Zudem werden ja bei dem von Sun angestrebten Konzept meist die Internationalisierung in mehrere logische ResourceBundles geteilt. Gibt es einen guten Ansatz der diese anschließend wieder zu einer lang File zusammenpackt oder ähnliches, um eine einfachere Verbreitbarkeit der Locales zu gewährleisten?

Gruß Stefan


----------



## Oliver Gierke (28. Oktober 2008)

Im Endeffekt benutzen ResourceBundles ja nur Strings als Schlüssel.

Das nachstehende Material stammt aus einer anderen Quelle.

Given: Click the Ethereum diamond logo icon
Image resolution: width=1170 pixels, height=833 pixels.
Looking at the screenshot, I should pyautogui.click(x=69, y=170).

Im Standardfall ist die toString() Representation eines Enums einfach sein Name. Wenn du die Enums also als Schlüssel im Propertiesfile anlegst sollte das tun. 

Gruß
Ollie


----------



## Thomas Darimont (29. Oktober 2008)

Hallo,

schau mal hier:

```
/**
 * 
 */
package de.tutorials;

import java.util.ResourceBundle;

/**
 * @author Thomas.Darimont
 */
public class EnumTranslationExample {
	/**
	 * @param args
	 */
	public static void main(String[] args) {
		ResourceBundle bundle = ResourceBundle.getBundle(Colors.class.getName());
		System.out.println(bundle.getString(Colors.RED.name()));
	}
	
	enum Colors{
		RED,GREEN,BLUE;
	}
}
```

EnumTranslationExample$Colors_de_DE.properties:

```
RED=rot
BLUE=blau
GREEN=grün
```

Gruß Tom


----------



## Iam_Fiction (29. Oktober 2008)

Super! Herzlichen Dank für eure Antworten  Hat mir sehr geholfen!


----------